Впервые мне довелось побывать в Берлине осенью 1945 года, когда мы, шестьдесят советских молодых людей, летели в Лондон на Всемирный конгресс демократической молодежи. Штатские пиджаки и шляпы были внове и вчуже многим из нас, привыкшим за эти годы к военной одежде. Самолеты тогда были тихоходные, и в Берлине мы остановились на ночевку.

Город был еще совсем мертв. Лишь по одной улице ходил трамвай, и группы понурых берлинцев недвижно стояли у остановок.

Некоторые пользовались велосипедами, ехали на них по двое, по трое. К велосипедам были привязаны ручные тележки. Хромой немец толкал перед собой белоснежную детскую коляску, прикрытую зонтом: в коляске был драгоценный груз — грязный, немытый картофель. Прошли две мрачные монашки в белых накрахмаленных чепцах.

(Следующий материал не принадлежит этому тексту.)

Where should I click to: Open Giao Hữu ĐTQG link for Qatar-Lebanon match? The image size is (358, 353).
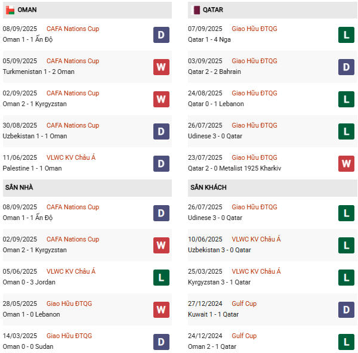(x=254, y=93)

На город уже спускались томительные и нудные октябрьские сумерки, когда мы въехали в Потсдам. Здесь все как-то сразу изменилось, и мы невольно с облегчением вздохнули, словно вырвались на свет божий из гнетущего мертвого царства: Потсдам пострадал значительно меньше, чем центр Берлина, к тому же его богатые парки как бы маскировали руины, отвлекая внимание от них. Увядающие клены, густая сочная зелень все еще не поддающихся осени дубов, белый мрамор бесчисленных памятников и статуй, поздние цветы на клумбах, засыпанные пестрой листвой чаши небьющих фонтанов — было во всем этом что-то глубоко лирическое, далекое от суровой реальности последствий войны. Изящный, похожий на большую розовую игрушку дворец Фридриха — Сан-Суси, — словно случайно, по ошибке очутившееся здесь, в казарменном прусском мире, прихотливое детище французского барокко, — уцелел от разрушения. Молчаливые немецкие служители провели нас по гулким пустым залам. Почти все ценности дворца гитлеровцы вывезли куда-то на запад, но кое-что все же сохранилось; дворец пережил страшное гитлеровское лихолетье.